* GIVEN PASSAGE:
Ezekiel 16:5

5 No eye hath had pity on thee, to do to thee any of these, To have compassion on thee, And thou art cast on the face of the field, With loathing of thy person. In the day thou hast been born -- thou!

Ezekiel 16:5 Meaning and Commentary

Ezekiel 16:5

None eye pitied thee, to do any of these unto thee, to have
compassion upon thee
Or, "one of these" F11; not so much as one of them: sad must be the case of an infant, when it meets with no tender heart or kind hand from midwife, nurse, or mother, to do these things for it: this is expressive of the helpless, forlorn, and unpitied state of the Israelites in Egypt; who, when their lives were made bitter with hard bondage, had no mercy shown them by Pharaoh and his taskmasters, ( Exodus 1:14 ) ( Exodus 5:9 Exodus 5:14 Exodus 5:17 ) . So the Targum,

``the eye of Pharaoh did not spare you to do one good thing for you, to give you rest from your bondage, to have mercy on you:''
but thou wast cast out in the open field;
alluding to infants exposed by their unnatural parents, or unkind nurses, and left in an open field, or any desert place, to perish for want, unless some kind providence appears for them: this open field may design the land of Egypt, whither Jacob and his posterity were, being driven out of Canaan by a famine; and where, after the death of Joseph, they were exposed to the hardships and cruelties of the Egyptians; and who, commanding their male children to be slain, doubtless occasioned the exposing of many of them, as well as Moses, to which some reference may be had; and so the Targum paraphrases it,
``and he (Pharaoh) decreed a full decree to cast your male children into the river, to destroy you when you were in Egypt:''
to the loathing of thy person, in the day that thou wast born;
the Israelites were loathsome to the Egyptians, as every shepherd was an abomination to them, and such were they, ( Genesis 46:34 ) ; and all this may be applied to the state and condition of men by nature, even of God's elect, whose extraction is from fallen man; descend immediately from unclean parents; are conceived in sin, and shapen in iniquity; can have no communication of grace from their parents, or others; by whom they cannot be washed from their sins, or sanctified, or clothed, or made righteous; but are in a hopeless and helpless condition; and are loathsome and abominable to God, and to themselves too, when they come to see the state they are in.

* DATA PROVIDED:
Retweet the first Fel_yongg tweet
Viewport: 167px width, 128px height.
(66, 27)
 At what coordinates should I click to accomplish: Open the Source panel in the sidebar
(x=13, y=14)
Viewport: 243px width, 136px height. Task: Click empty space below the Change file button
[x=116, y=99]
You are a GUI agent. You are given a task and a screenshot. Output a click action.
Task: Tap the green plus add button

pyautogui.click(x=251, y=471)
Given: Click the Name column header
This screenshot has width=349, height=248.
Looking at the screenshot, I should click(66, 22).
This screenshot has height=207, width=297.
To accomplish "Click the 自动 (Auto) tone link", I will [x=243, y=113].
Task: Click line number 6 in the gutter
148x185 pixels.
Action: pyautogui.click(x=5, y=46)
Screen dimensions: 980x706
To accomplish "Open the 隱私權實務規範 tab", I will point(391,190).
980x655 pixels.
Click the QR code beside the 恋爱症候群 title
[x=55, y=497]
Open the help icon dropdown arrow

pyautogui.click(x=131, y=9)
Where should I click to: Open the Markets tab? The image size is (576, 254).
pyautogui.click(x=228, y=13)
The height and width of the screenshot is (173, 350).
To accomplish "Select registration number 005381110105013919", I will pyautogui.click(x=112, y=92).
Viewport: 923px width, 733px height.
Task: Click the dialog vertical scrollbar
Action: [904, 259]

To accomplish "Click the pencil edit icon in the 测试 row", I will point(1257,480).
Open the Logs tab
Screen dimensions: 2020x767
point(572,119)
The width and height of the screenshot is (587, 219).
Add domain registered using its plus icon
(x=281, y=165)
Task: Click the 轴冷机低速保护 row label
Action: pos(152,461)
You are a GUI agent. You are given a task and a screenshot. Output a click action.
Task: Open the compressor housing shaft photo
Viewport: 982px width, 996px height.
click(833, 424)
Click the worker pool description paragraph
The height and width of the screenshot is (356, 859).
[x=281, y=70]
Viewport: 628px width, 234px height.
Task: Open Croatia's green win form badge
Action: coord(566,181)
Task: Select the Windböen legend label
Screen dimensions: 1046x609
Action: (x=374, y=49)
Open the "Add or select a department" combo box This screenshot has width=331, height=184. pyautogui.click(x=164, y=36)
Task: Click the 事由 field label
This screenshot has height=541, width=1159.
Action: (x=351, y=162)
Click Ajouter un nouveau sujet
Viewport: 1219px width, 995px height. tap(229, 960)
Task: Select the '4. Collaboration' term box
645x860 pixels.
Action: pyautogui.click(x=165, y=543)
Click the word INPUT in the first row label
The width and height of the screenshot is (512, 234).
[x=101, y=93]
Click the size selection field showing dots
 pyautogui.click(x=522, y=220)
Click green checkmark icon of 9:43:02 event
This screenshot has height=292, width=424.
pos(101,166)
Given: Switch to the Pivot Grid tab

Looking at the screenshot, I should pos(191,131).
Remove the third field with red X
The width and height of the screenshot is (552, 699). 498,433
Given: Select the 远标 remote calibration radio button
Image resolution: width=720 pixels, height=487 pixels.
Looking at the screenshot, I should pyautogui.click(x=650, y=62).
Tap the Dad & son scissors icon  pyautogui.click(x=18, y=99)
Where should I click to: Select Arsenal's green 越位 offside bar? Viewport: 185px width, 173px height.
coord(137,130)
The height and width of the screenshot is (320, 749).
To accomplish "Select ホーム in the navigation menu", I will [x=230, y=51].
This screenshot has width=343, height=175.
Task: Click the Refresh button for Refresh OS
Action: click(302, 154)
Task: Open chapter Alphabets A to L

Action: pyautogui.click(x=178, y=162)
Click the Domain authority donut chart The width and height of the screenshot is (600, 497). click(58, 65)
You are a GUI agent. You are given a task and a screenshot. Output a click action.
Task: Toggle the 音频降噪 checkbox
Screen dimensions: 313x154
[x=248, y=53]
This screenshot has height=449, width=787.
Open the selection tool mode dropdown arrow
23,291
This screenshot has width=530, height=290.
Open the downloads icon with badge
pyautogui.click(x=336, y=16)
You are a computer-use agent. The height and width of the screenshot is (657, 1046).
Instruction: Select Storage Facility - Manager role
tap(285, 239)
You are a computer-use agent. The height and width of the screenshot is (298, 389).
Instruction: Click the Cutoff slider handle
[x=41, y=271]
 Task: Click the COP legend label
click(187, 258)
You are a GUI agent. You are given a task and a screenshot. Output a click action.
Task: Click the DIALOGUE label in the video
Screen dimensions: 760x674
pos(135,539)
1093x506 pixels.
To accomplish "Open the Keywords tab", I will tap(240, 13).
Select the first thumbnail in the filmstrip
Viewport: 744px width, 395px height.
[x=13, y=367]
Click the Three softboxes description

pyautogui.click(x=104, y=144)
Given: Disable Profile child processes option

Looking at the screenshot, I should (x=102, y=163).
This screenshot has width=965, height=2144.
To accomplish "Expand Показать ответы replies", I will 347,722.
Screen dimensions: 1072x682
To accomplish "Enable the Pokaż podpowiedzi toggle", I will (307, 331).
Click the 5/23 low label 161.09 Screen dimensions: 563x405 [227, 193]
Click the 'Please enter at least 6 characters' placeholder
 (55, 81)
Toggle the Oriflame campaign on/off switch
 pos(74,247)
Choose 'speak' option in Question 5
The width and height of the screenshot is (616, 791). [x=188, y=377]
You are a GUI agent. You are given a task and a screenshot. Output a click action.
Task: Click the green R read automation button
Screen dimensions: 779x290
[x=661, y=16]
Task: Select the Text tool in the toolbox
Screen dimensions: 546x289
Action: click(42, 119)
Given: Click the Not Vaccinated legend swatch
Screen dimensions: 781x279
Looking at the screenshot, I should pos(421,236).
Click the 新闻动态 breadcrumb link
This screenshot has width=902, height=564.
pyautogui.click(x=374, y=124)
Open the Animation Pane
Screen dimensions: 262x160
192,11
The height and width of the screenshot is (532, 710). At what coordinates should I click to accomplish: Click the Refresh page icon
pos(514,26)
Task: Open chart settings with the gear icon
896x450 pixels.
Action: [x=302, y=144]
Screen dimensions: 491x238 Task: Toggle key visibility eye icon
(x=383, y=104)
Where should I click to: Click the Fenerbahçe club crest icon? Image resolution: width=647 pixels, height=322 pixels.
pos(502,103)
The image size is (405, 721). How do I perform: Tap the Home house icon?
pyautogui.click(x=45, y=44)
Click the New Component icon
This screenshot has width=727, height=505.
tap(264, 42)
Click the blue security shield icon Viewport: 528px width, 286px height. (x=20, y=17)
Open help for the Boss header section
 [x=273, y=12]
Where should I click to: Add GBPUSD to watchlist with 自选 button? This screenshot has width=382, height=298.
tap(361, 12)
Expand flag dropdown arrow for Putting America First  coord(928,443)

* PROBLEM DESCRIPTION: Reproduce verbatim the portion of the Ezekiel 16:5 commentary above that begins with the words containing "5 No eye hath" and ends with "born -- thou!".

* YOUR RESPONSE:
5 No eye hath had pity on thee, to do to thee any of these, To have compassion on thee, And thou art cast on the face of the field, With loathing of thy person. In the day thou hast been born -- thou!